• [TASK DIRECTIONS]
Once the line holding "Screen dimensions: 800x671" is found, output it and all remaining lines of the data exactly, with every picture left out.

┄┄┄┄┄┄┄┄┄┄┄┄┄┄┄┄┄┄┄┄

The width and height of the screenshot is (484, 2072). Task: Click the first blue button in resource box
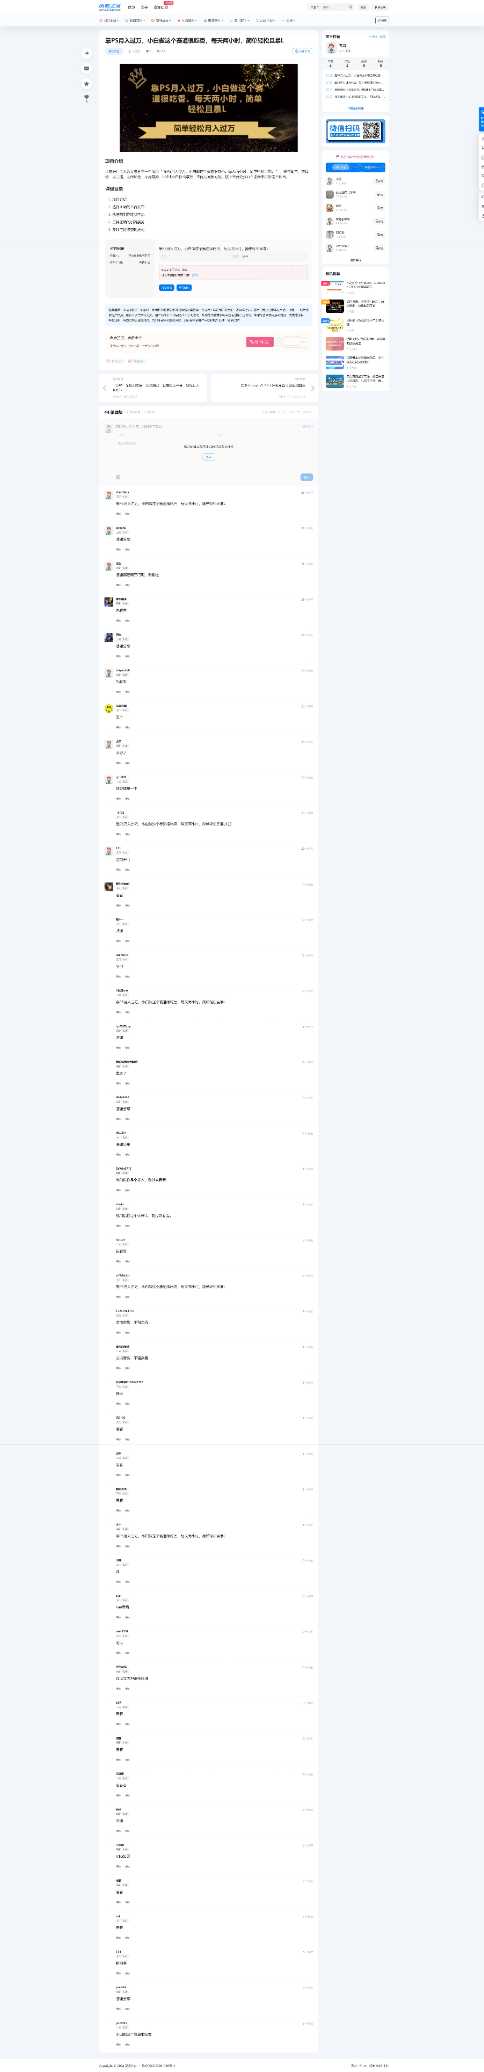166,288
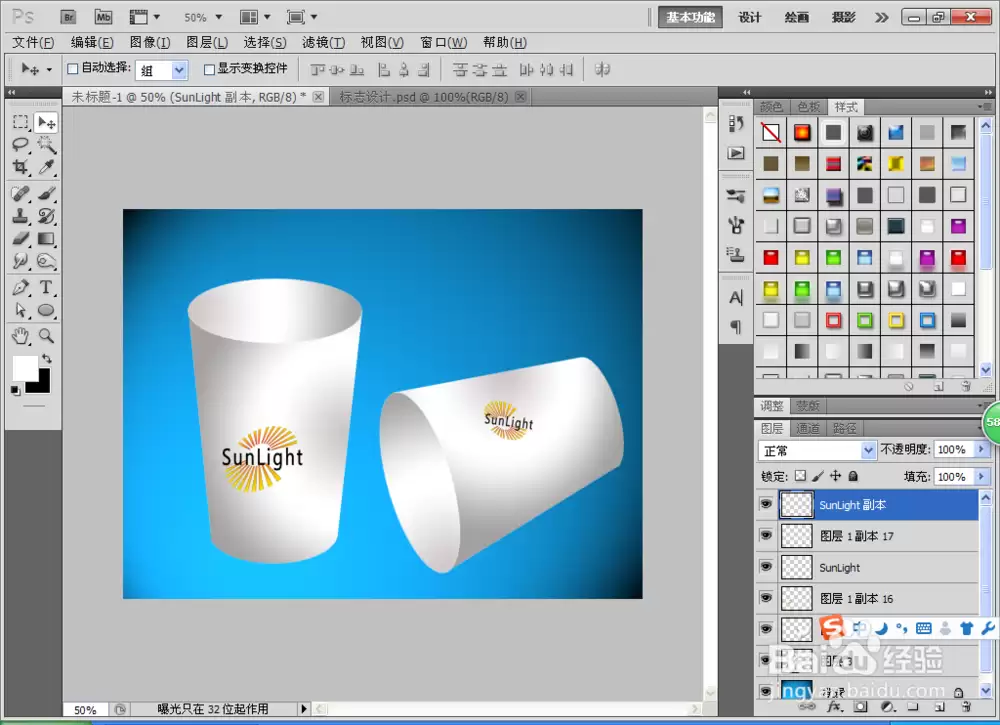Select the Pen tool

point(20,288)
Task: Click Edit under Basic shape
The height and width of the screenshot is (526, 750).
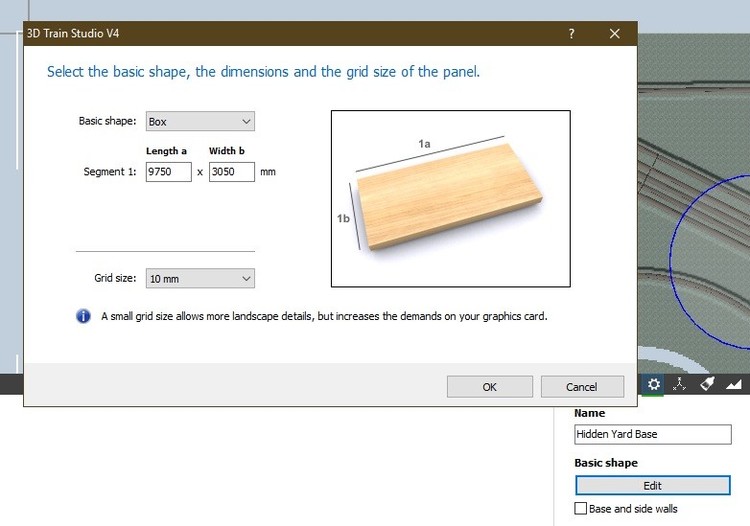Action: click(x=652, y=485)
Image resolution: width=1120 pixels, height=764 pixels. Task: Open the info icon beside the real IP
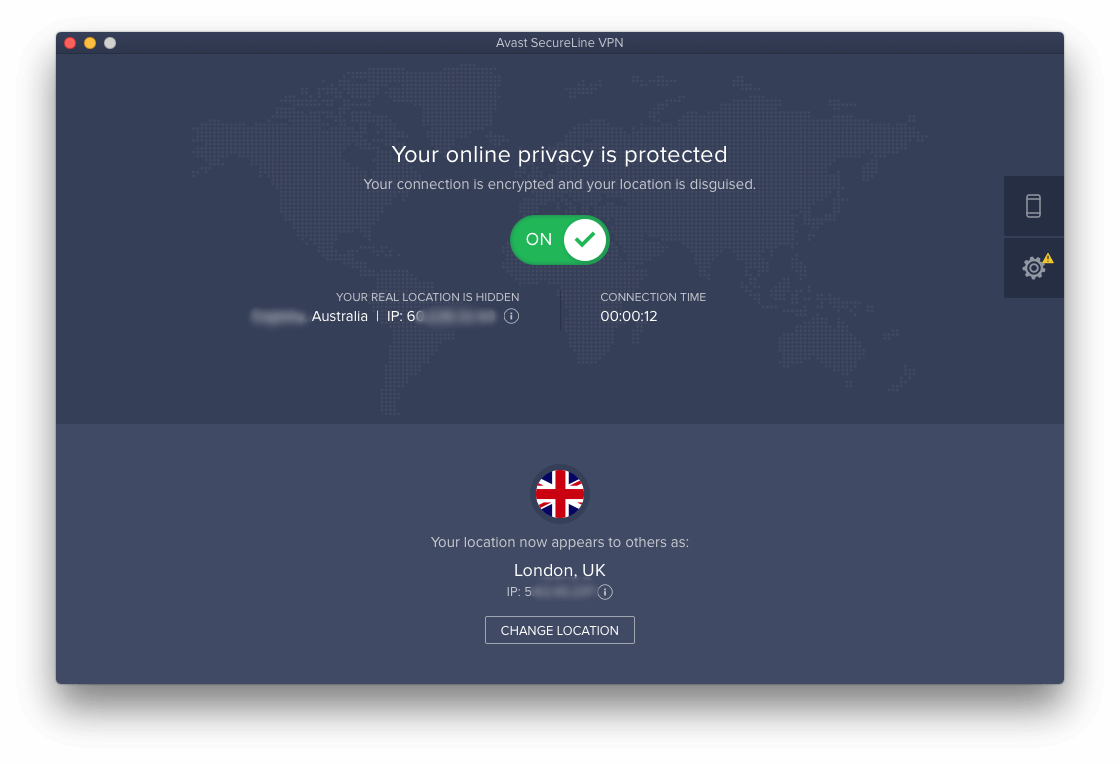(511, 316)
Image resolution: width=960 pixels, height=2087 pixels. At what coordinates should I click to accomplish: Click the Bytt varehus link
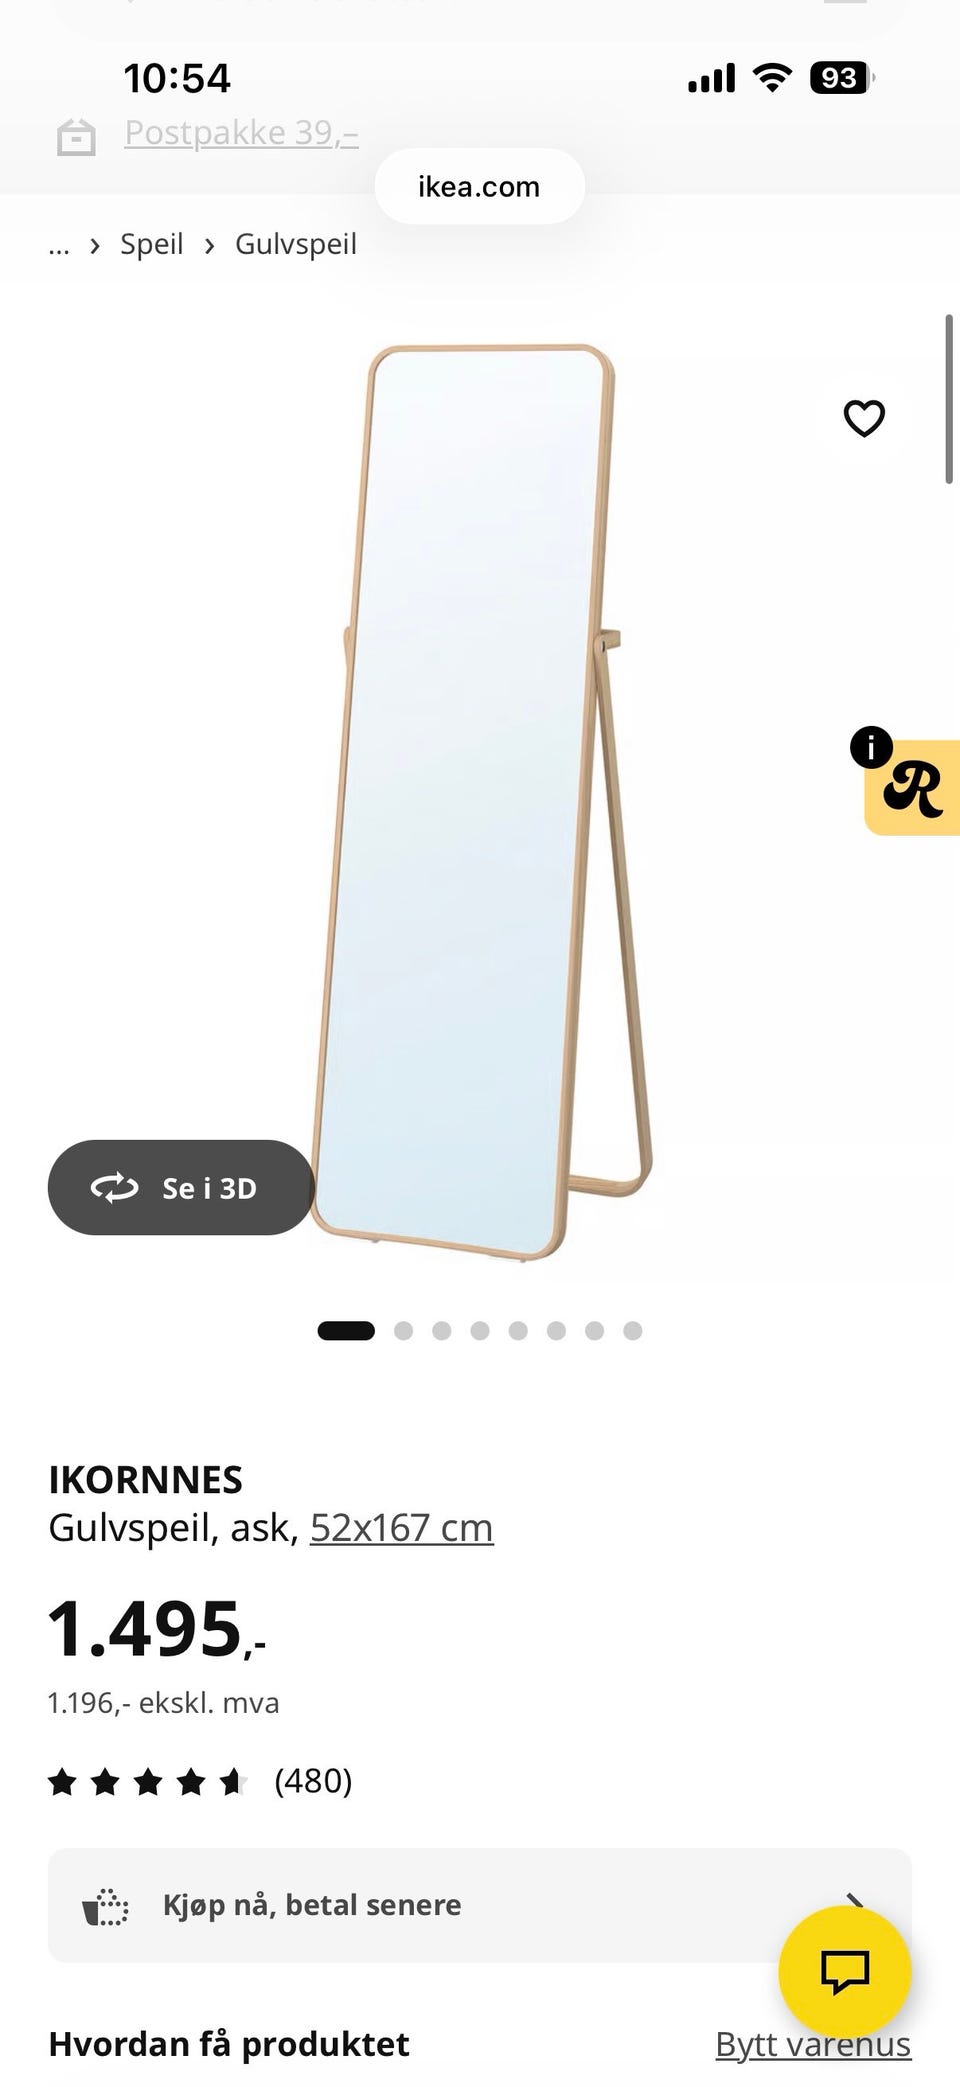pyautogui.click(x=813, y=2044)
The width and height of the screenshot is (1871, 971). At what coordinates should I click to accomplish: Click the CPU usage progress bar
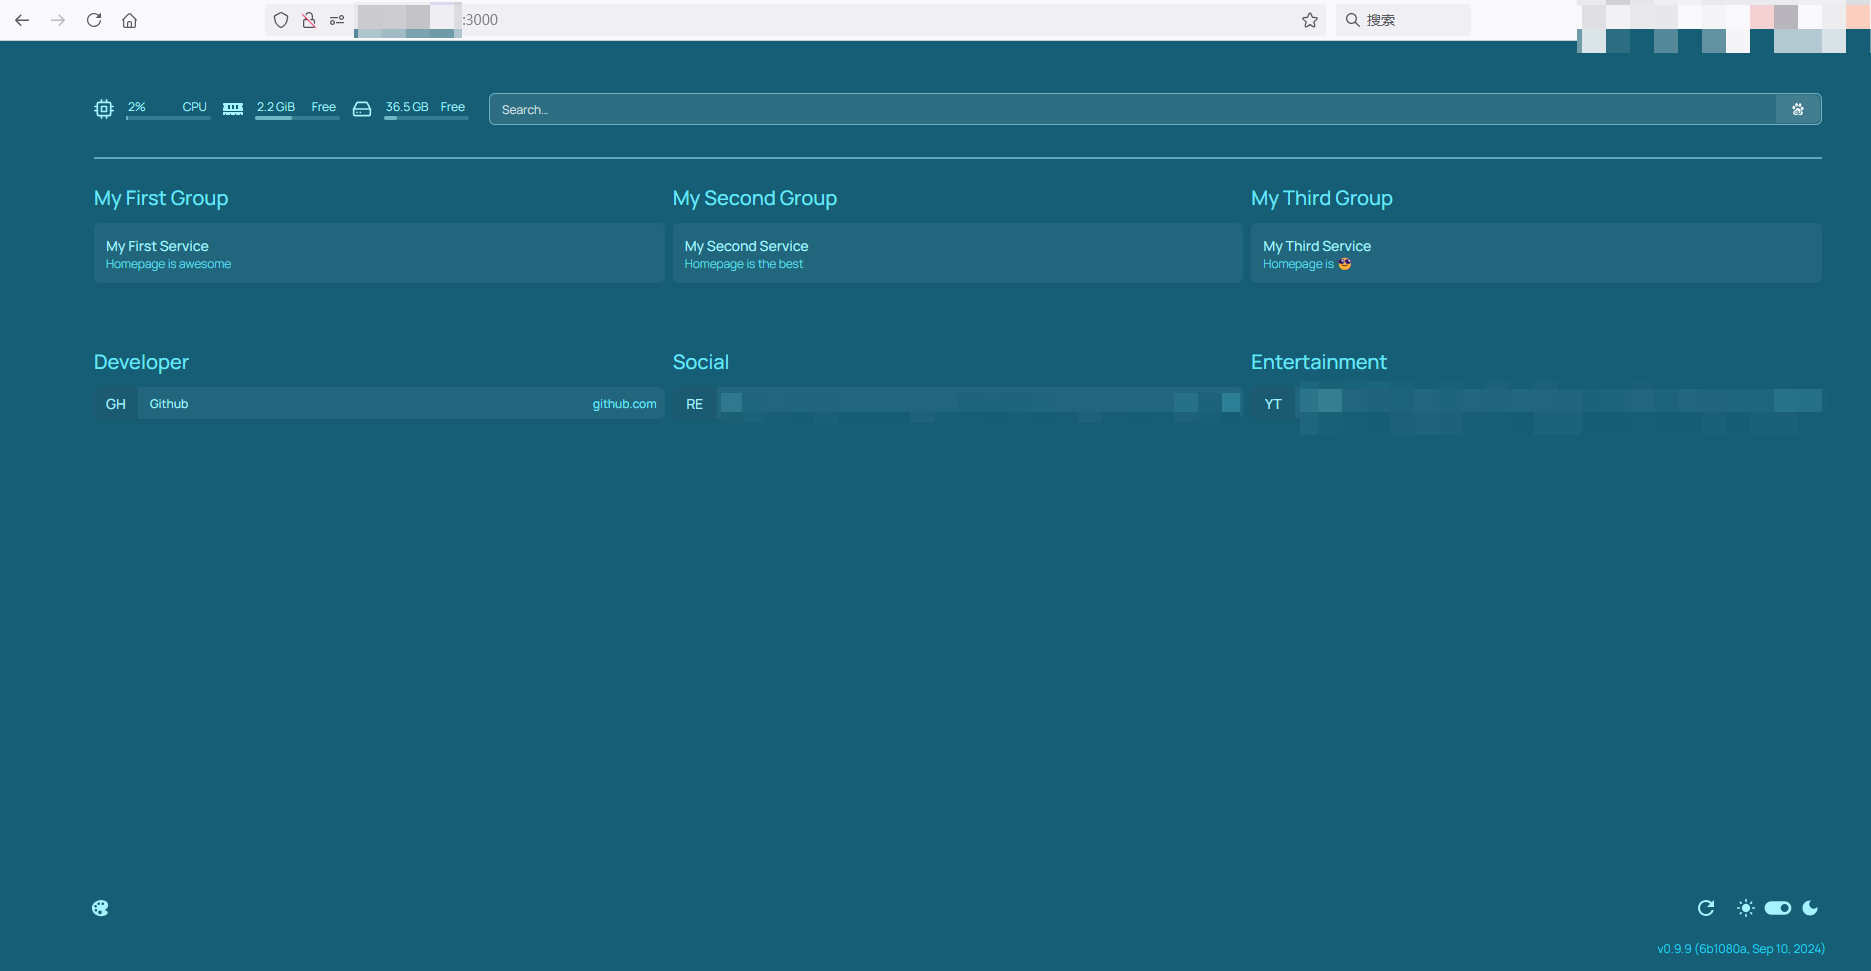point(168,118)
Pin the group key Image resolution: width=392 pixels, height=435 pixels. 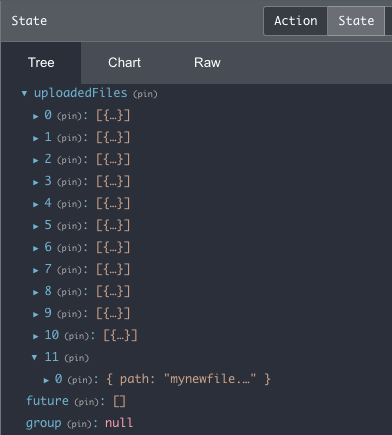[79, 424]
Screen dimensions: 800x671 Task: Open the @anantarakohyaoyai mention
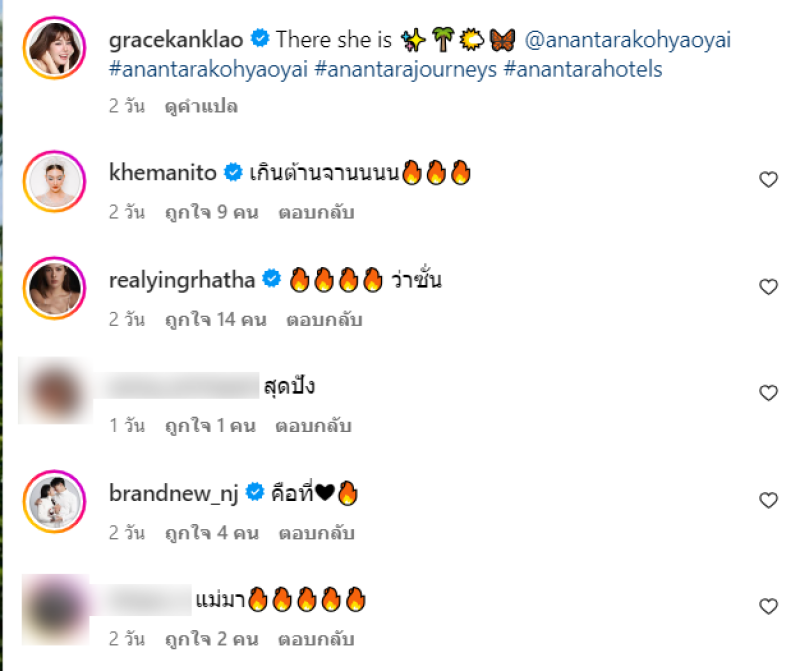coord(628,40)

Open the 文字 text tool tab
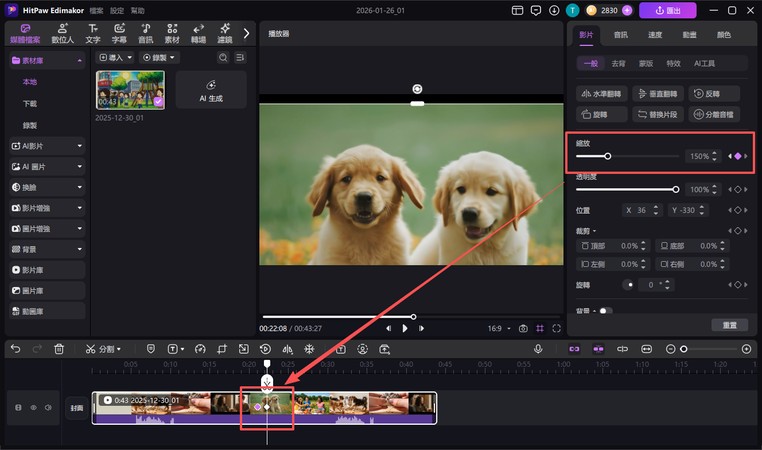coord(93,33)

┄┄┄┄┄┄┄┄┄┄┄┄┄┄┄┄┄┄┄┄

• [SOLUTION TO THE EXERCISE]
Screen dimensions: 800x671 Task: Open the @anantarakohyaoyai mention
coord(628,40)

Open the 文字 text tool tab
coord(93,33)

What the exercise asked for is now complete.